Бармен пододвигает нам два стакана – я не помню, чтобы мы делали заказ. Но это, кажется, нас особо не волнует. Мы чокаемся и пьем. Максим спрашивает, что я делала все эти годы. «С того раза, когда ты сказал мне, что всегда будешь со мной?» Он отвечает, что я не звонила, и это правда. Я ему не звонила.
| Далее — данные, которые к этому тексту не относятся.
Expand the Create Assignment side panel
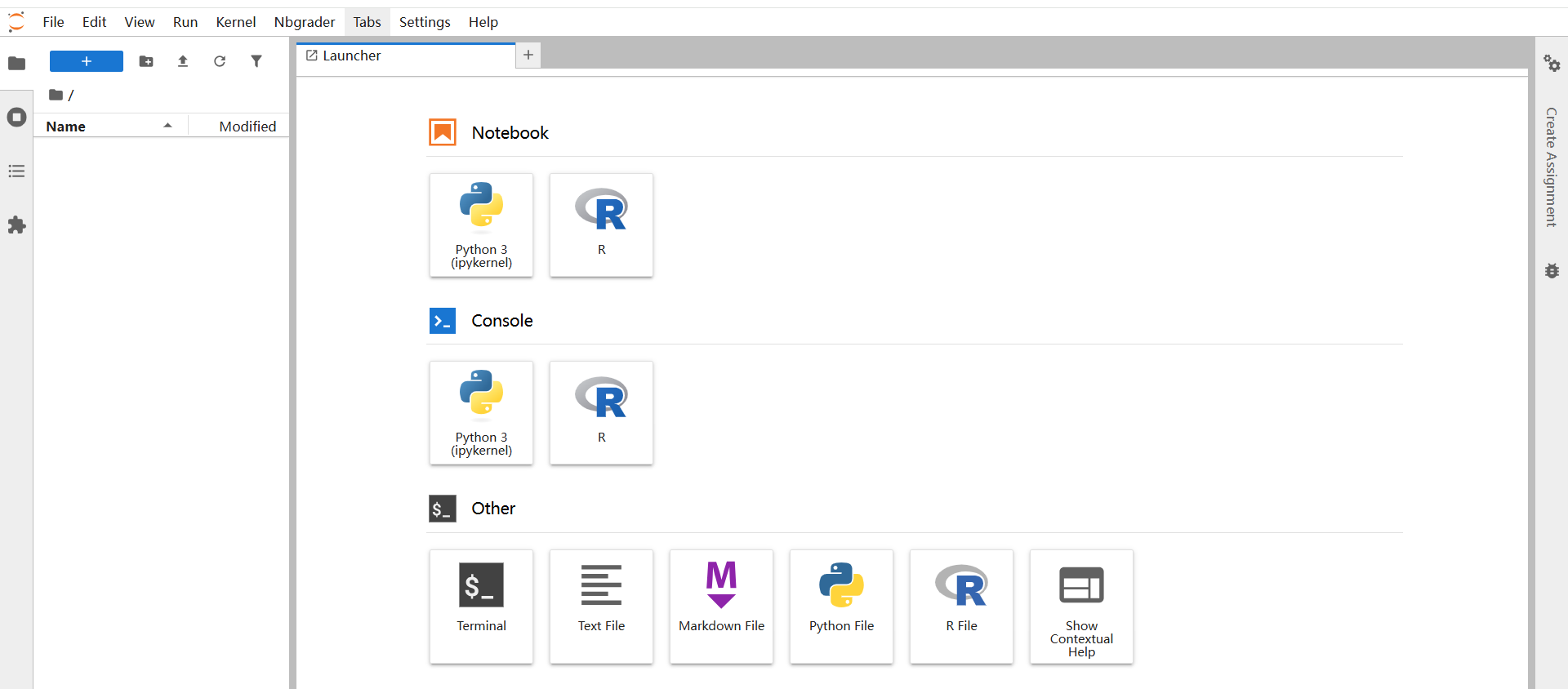click(1551, 167)
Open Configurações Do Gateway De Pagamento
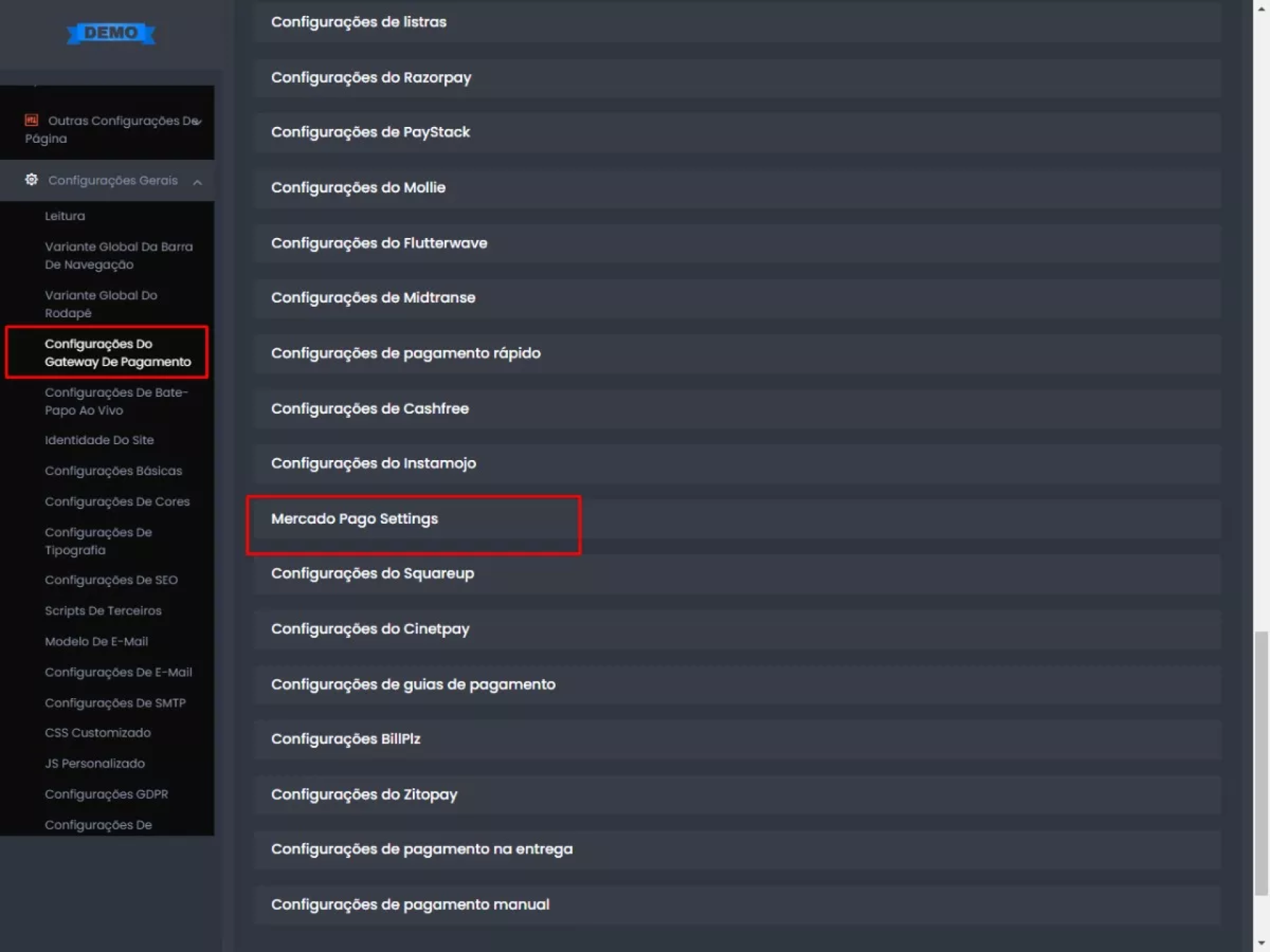 (117, 352)
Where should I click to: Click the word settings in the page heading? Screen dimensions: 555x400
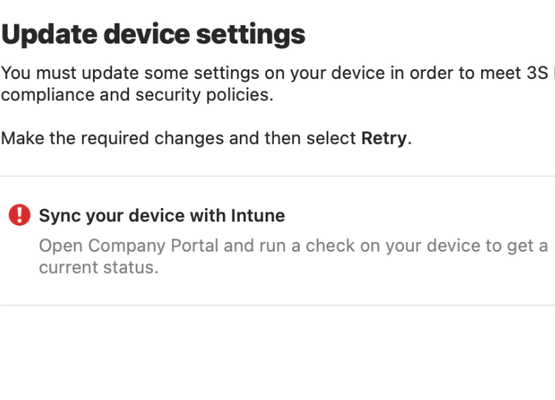point(251,35)
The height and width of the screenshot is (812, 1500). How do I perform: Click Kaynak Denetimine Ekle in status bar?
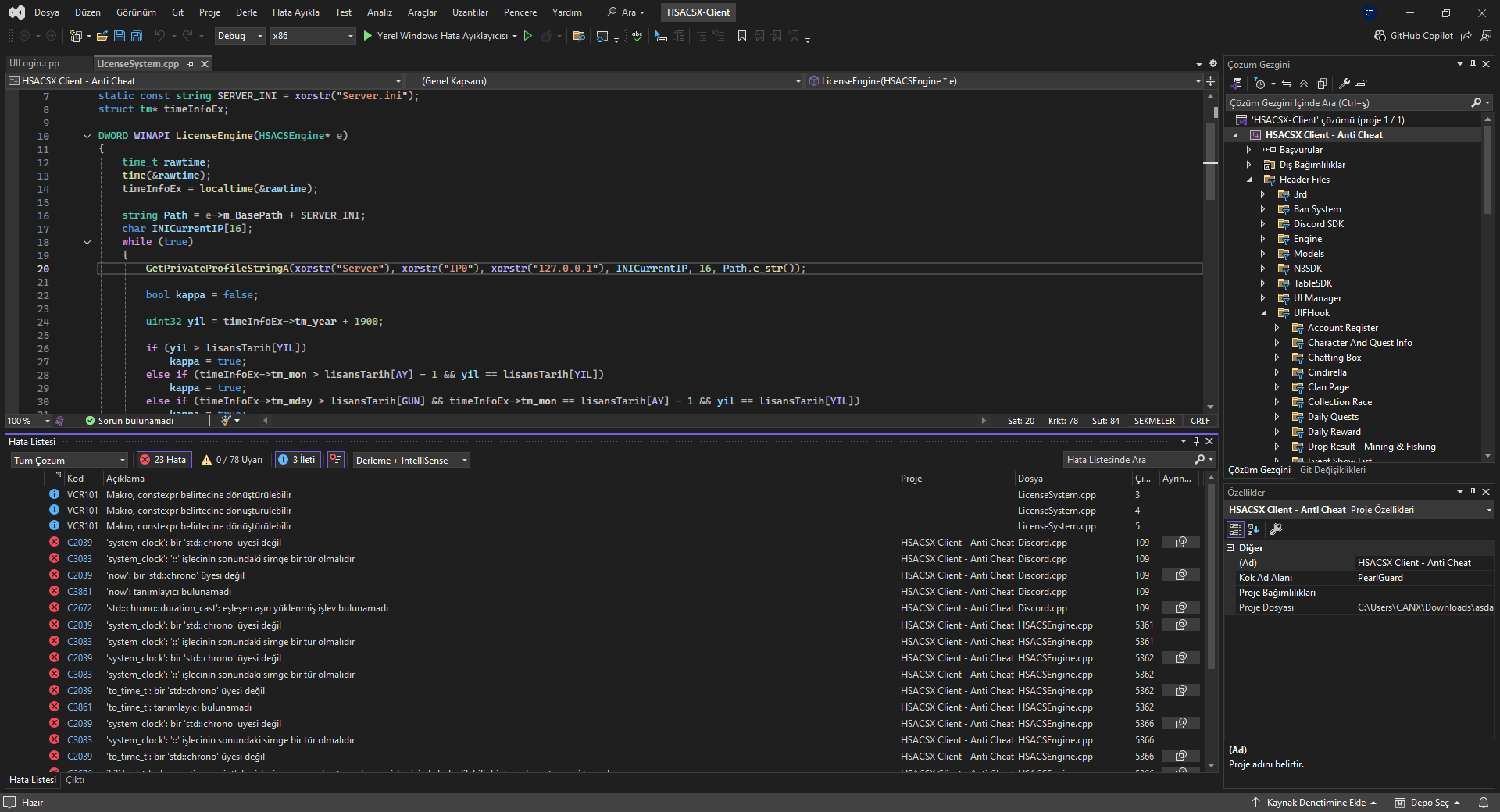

Он говорит мне: «Ты не изменилась», и я смеюсь над ним, потому что об этом он мне говорит в каждую нашу встречу, с восьми лет.
– Я знаю. Но ты не меняешься, Билли. Ты растешь, становишься женщиной, но не меняешься.
Я прыскаю со смеху в стакан и отпиваю глоток, чтобы снова наступило молчание. Женщиной – что за странная идея. Чтобы быть женщиной, надо же быть взрослой, правда? Но что означает быть взрослой? Конец детства? Если так, я, наверно, всегда была взрослой. Я отпиваю еще глоток и замечаю, что он пристально смотрит на меня, нахмурив брови.
– Как ты? – спрашивает он.
– Что у тебя произошло с последнего раза, когда мы виделись?
– С ночи в отеле?
– Да.
Он улыбается.
– Ты хочешь, чтобы я рассказал четыре года жизни?
Я киваю.
И он рассказывает, что было после той ночи, когда мы заснули на полуфразе в четыре часа. Как на следующий день мама позвонила его приятелю под притянутым за уши предлогом и поняла, что никакого доклада не было. Как мама целыми днями выспрашивала, где он провел ночь, и нельзя было обмолвиться и словечком, не рискуя лишиться всего. Даже футбола. «Этот разрыв должен был произойти рано или поздно», – говорит он и добавляет: «В конце концов, мне исполнилось восемнадцать». Он умолкает, и я чувствую, что последняя фраза не проходная, как, например, «Сегодня хорошая погода», «Автобус уходит в 7:46» или «Я приготовил тебе спагетти». Я роюсь в памяти, глаза быстро двигаются вверх-вниз, как будто просматривают важный документ, и я наконец понимаю. Понимаю, что в тот день был его день рождения. В тот день, который я так ненавидела и до сих пор еще ненавижу. День, когда я позвонила в его дверь и он спросил, что я здесь делаю, с видом, который мне не понравился, а ведь его просто удивило странное совпадение. Я оказалась у его двери в день его совершеннолетия. Я ничего не говорю, пусть продолжает. Разматывает нить своей памяти, говорит про тот период, когда он сдавал экзамены, рассылал документы на подготовительные курсы, поступил в престижный лицей, который позволит ему продолжить учебу в той самой бизнес-школе, о которой для него всегда мечтали родители. «Вот и все. Ничего сверхобычного», – говорит он и уточняет: «Типичный путь». Я не реагирую, хотя ненавижу эти слова. Типичный для меньшинства, сверхобычный для огромного большинства. Опустошив свой стакан, он ставит его на стойку, машет бармену и поворачивается ко мне.
– Закажем еще?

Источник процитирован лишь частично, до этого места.